Scan the entries below for the word "computer" and copy every line where it turns up.
[[ Records to process, beginning ]]
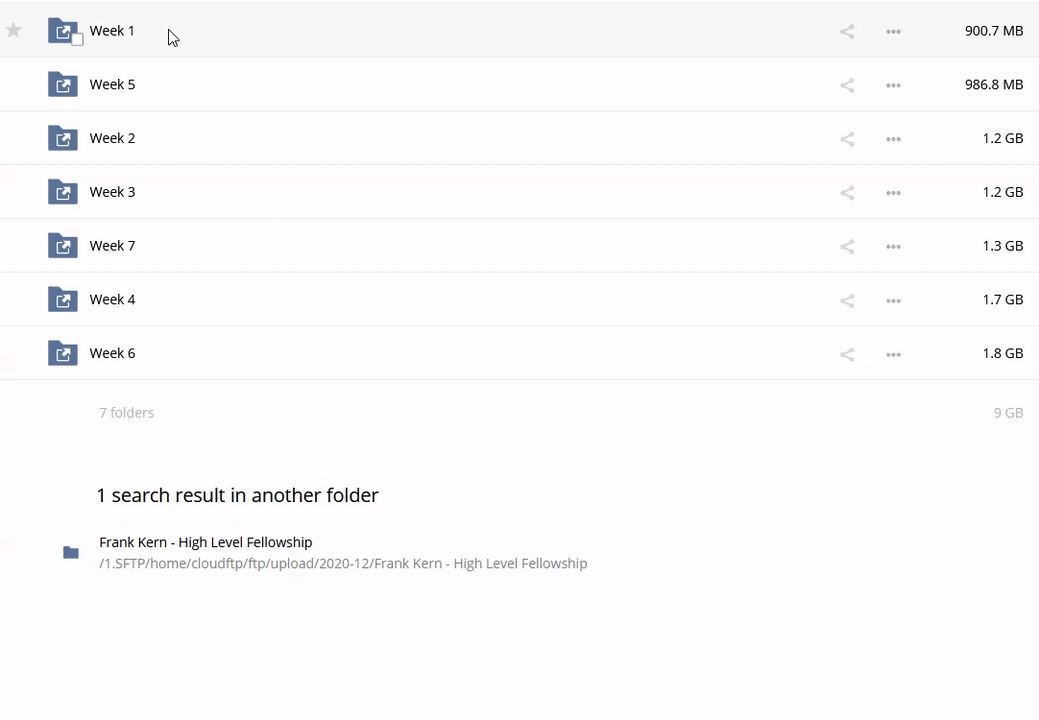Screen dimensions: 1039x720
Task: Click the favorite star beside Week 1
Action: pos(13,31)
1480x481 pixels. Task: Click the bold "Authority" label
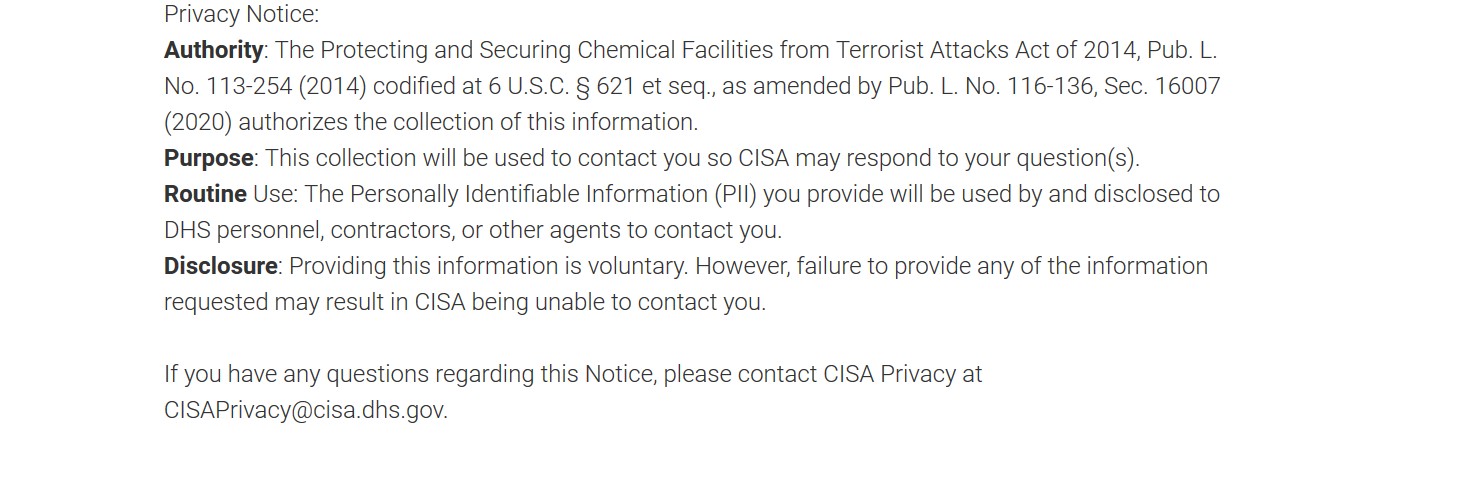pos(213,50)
[[ Records to process, end ]]
[[ Records to process, beginning ]]
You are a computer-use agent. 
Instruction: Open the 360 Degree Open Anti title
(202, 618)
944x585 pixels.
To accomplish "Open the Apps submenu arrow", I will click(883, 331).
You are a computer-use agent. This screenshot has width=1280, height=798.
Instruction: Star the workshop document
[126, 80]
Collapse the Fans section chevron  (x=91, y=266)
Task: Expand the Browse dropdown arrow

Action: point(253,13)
[[ Records to process, end ]]
[[ Records to process, beginning ]]
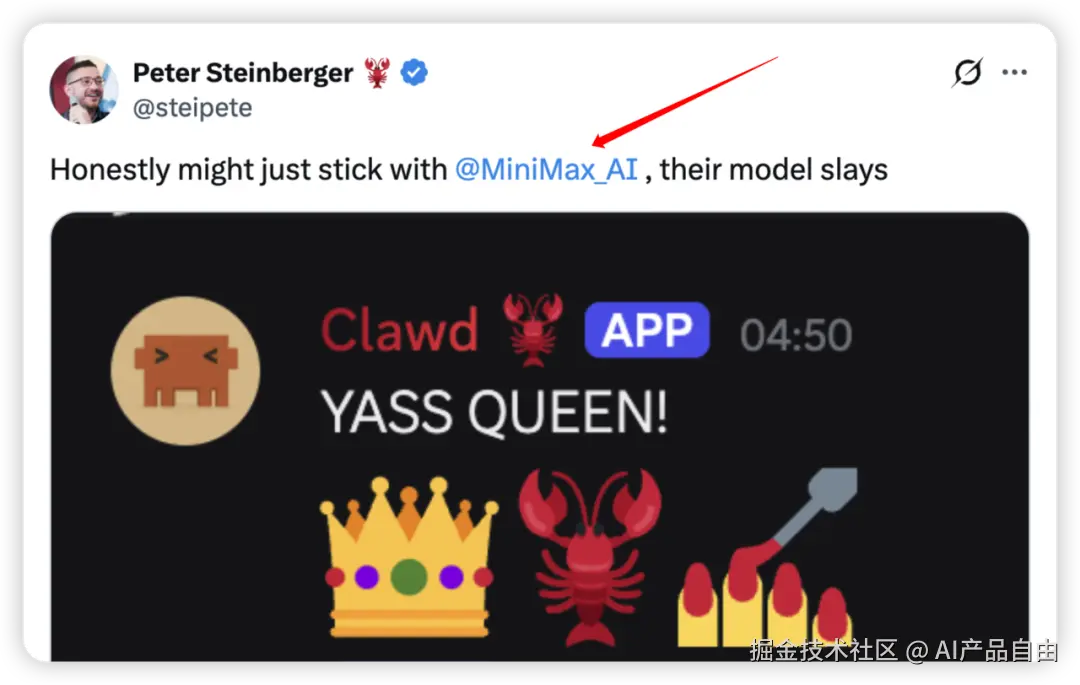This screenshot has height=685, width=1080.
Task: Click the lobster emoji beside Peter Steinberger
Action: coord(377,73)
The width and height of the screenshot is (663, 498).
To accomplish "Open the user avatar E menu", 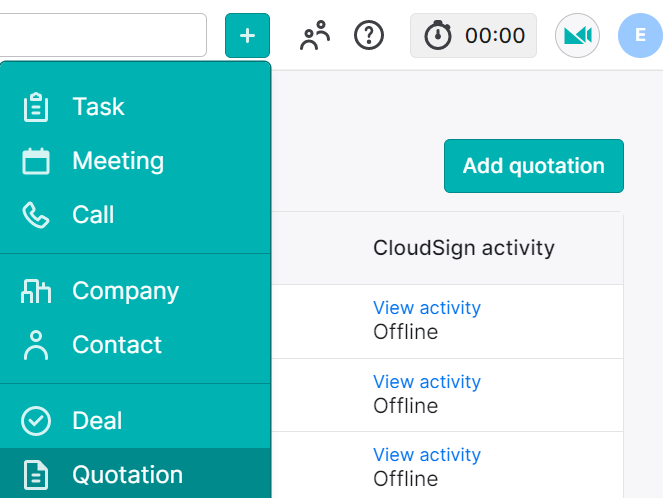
[[ Records to process, end ]]
*Finished task:*
You are a computer-use agent. 
You are a computer-use agent. This screenshot has width=1280, height=798.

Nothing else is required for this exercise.